6. Manage Pipeline
Pipelines represent a sequence of tasks that are executed along with each other in order to process some data. They help to automate complex tasks that consist of many sub-tasks.
This chapter describes Pipeline space GUI and the main working scenarios.
Pipeline object GUI
As far as the pipeline is one of CP objects which stored in "Library" space, the Pipeline workspace is separated into two panes:
- "Hierarchy" view pane
- "Details" view pane.
Note: also you can view general information and some details about the specific pipeline via CLI. See 14.4 View pipeline definitions via CLI.
"Details" view pane
The "Details" view pane displays content of a selected object. In case of a pipeline, you will see:
- a list of pipeline versions with a description of last update and date of the last update;
- specific space's controls.
"Details" controls
Control | Description |
---|---|
Displays icon | This icon includes:
|
"Gear" icon | This control (2) allows to rename, change the description, delete and edit repository settings i.e. Repository address and Token |
Git repository | "Git repository" control (3) shows a git repository address where pipeline versions are stored, which could be copied and pasted into a browser address field: If for your purposes ssh protocol is required, you may click the HTTPS/SSH selector and choose the SSH item:In that case, you will get a reformatted SSH address: Also a user can work directly with git from the console on the running node. For more information, how to configure Git client to work with the Cloud Pipeline, see here. To clone a pipeline a user shall have READ permissions, to push WRITE permission are also needed. For more info see 13. Permissions. |
Release | "Release" control (4) is used to tag a particular pipeline version with a name. A draft pipeline version has the control only. Note: you can edit the last pipeline version only. |
Run | Each pipeline version item of the selected pipeline's list has a "Run" control (5) to launch a pipeline version. |
Pipeline versions GUI
Pipeline version interface displays full information about a pipeline version: supporting documentation, code files, and configurations, history of version runnings, etc.
Pipeline controls
The following buttons are available to manage this space.
Control | Description |
---|---|
Run | This button launch a pipeline version. When a user clicks the button, the "Launch a pipeline" page opens. |
"Gear" icon | This control allows to rename, change the description, delete and edit repository settings i.e. Repository address and Token. |
Git repository | Shows a git repository address where pipeline versions are stored, which could be copied and pasted in a browser line. Also a user can work directly with git from the console on the running node. For more information, how to configure Git client to work with the Cloud Pipeline, see here. To clone a pipeline a user shall have READ permissions, to push WRITE permission is also needed. For more info see 13. Permissions. |
Pipeline launching page
"Launch a pipeline" page shows parameters of a default configuration the pipeline version. This page has the same view as a "Configuration" tab of a pipeline version. Here you can select any other configuration from the list and/or change parameters for this specific run (changes in configuration will be applied only to this specific run).
Pipeline version tabs
Pipeline version space dramatically differs from the Pipeline space. You can open it: just click on it.

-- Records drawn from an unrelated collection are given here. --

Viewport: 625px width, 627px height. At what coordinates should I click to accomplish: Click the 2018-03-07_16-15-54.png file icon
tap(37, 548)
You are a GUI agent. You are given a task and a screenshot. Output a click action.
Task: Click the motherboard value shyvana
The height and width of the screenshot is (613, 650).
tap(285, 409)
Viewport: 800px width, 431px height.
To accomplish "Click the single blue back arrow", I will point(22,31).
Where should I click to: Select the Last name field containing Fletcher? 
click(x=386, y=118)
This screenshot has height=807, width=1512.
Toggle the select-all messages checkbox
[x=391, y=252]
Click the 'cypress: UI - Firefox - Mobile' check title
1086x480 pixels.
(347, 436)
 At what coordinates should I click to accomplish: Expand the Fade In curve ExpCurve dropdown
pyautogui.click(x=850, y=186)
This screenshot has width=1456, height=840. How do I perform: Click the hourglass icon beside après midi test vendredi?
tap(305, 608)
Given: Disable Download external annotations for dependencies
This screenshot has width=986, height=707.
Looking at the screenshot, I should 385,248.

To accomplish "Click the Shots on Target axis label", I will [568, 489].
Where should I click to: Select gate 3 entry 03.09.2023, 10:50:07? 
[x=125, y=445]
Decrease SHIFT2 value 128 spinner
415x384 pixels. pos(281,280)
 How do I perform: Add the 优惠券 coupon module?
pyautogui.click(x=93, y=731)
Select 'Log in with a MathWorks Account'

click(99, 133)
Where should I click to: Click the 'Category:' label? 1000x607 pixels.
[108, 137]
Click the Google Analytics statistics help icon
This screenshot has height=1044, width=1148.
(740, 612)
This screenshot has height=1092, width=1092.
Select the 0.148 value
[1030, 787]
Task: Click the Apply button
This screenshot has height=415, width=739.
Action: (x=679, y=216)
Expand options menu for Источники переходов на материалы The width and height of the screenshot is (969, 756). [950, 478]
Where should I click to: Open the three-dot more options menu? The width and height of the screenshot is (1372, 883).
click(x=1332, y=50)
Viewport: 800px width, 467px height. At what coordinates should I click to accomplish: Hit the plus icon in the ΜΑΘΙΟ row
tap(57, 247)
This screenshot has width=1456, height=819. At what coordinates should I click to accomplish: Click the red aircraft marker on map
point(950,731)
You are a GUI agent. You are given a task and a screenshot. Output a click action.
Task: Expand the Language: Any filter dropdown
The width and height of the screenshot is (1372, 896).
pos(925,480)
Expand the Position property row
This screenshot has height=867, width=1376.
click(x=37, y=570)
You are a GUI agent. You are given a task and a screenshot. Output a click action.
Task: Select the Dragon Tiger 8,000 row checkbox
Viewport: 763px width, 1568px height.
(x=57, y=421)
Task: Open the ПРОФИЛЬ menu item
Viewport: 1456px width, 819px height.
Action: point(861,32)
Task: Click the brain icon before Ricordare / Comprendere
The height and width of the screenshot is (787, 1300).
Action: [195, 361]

The whole information is organized into the following tabs in "Details" view pane.
DOCUMENTS
The "Documents" tab contains documentation associated with the pipeline, e.g. README, pipeline description, etc. See an example here.
Note: README.md
file is created automatically and contains default text which could be easily edited by a user.
Documents tab controls
The following buttons are available to manage this section:
Control | Description |
---|---|
Upload (a) | This control (a) allows to upload documentation files. |
Delete (b) | "Delete" control (b) helps to delete a file. |
Rename (c) | To rename a file a user shall use a "Rename" control (c). |
Download (d) | This control (d) allows downloading pipeline documentation file to your local machine. |
Edit (e) | "Edit" control (e) helps a user to edit any text files (e.g. README) here in a text editor using a markdown language. |
CODE
This section contains a list of scripts to run a pipeline. Here you can create new files, folders and upload files here. Each script file could be edited (see details here).
Note: .json configuration file can also be edited in the Configuration tab via GUI.
Code tab controls
The following controls are available:
Control | Description |
---|---|
Plus button (a) | This control is to create a new folder in a pipeline version. The folder's name shall be specified. |
+ New file (b) | To create a new file in the current folder. |
Upload (c) | To upload files from your local file system to a pipeline version. |
Rename (d) | Each file or folder has a "Rename" control which allows renaming a file/folder. |
Delete (e) | Each file or folder has a "Delete" control which deletes a file/folder. |
The list of system files
All newly created pipelines have at least 2 starting files no matter what pipeline template you've chosen.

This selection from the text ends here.